Zambian currency, eurobonds rally on bets of debt revamp deal

Zambia’s currency and dollar bonds traded near multi-month highs, having chalked up double-digit gains so far this month on expectation that the nation is about to clinch a debt restructuring deal with official creditors, possibly as soon as Thursday.

The kwacha has strengthened 11.4 percent this month, the biggest gain among about 150 currencies tracked by Bloomberg, rising on Thursday to approach a two-month high versus the dollar. Zambia’s eurobonds have returned 10.1 percent, a performance bested only by El Salvador and Argentina.

That compares with the 1.5 percent average return for emerging and frontier peers in a Bloomberg index.

The bond due 2027 is trading near the highest since September.

A senior US Treasury official said Wednesday they hoped a deal to restructure Zambia’s crippling debt load was “imminent.” President Hakainde Hichilema said, meanwhile, he was confident a deal would be wrapped up, suggesting it could be announced this week in Paris, together with French President Emmanuel Macron and Chinese Premier Li Qiang.

The International Monetary Fund said on Tuesday an agreement could be reached this week.

“The rally will have further legs if the IMF unlocks the delayed disbursement and investors find the conditions of the deal comforting,” said Gergely Urmossy, an emerging market strategist at Societe Generale in London.

Zambia has been struggling to revamp US$12,8 billion in external loans since becoming Africa’s first pandemic-era defaulter in November 2020. A restructuring would mark the first major debt relief won by a developing country under the Group of 20 nations’ Common Framework, which brings the traditional Paris Club creditor nations around the same negotiating table with China.
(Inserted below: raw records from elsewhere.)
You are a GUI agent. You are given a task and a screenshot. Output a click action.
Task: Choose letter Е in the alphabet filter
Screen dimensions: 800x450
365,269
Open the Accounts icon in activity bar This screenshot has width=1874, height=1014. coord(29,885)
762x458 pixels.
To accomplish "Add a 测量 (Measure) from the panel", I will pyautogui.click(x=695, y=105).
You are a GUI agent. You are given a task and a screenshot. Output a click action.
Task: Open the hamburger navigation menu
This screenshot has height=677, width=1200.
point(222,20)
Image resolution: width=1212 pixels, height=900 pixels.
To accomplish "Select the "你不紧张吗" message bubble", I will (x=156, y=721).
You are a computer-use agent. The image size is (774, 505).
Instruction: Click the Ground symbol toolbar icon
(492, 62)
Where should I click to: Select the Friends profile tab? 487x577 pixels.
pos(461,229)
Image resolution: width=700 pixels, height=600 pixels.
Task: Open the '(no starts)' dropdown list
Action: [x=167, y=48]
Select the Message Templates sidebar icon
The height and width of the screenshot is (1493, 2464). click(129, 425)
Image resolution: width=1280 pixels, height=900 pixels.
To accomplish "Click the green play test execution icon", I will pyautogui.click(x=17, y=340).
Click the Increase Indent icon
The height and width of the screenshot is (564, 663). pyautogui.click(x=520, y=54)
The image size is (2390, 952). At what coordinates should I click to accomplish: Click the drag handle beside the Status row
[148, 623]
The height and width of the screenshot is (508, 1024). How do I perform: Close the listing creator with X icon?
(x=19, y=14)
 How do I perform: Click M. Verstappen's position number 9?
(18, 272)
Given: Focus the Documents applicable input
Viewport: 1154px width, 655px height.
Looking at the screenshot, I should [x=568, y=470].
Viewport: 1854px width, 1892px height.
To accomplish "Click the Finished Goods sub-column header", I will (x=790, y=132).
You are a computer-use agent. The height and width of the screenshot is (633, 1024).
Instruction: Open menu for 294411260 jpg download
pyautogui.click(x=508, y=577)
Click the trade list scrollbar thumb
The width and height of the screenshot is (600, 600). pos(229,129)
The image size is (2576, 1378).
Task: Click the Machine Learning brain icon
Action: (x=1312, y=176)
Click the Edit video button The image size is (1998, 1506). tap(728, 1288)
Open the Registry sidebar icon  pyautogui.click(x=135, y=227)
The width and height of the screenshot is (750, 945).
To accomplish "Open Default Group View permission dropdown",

An agreement by official creditors is essential for the IMF to disburse a US$188 million loan tranche to Zambia, part of a total US$1.3 billion support package. More broadly, it could pave a way for other Common Framework restructurings in countries such as Ghana, Sri Lanka and Ethiopia.

Positive sentiment over a Zambia deal could spill into other distressed credits such as Ghana, “if investors take the view that it makes sense to extrapolate these announcements,” Urmossy added.

Zambia’s external public debt, including interest arrears for central government and state-owned companies, amounted to US$18,6 billion at the end of last year, from US$17,3 billion a year earlier, finance ministry data shows. About US$6,6 billion of that is owed to China, Johns Hopkins’s China Africa Research Initiative estimates.

The talks with creditors centre around restructuring US$12,8 billion of that debt. Zambian authorities are also negotiating to restructure US$3 billion in eurobonds.

Further gains in the kwacha could be capped, however, with the central bank probably not in favour of it rising too far.

“I think the currency has already priced most of it in,” Urmossy said.

“I think it would be surprising if the Bank of Zambia allowed the kwacha to appreciate further.” — Bloomberg.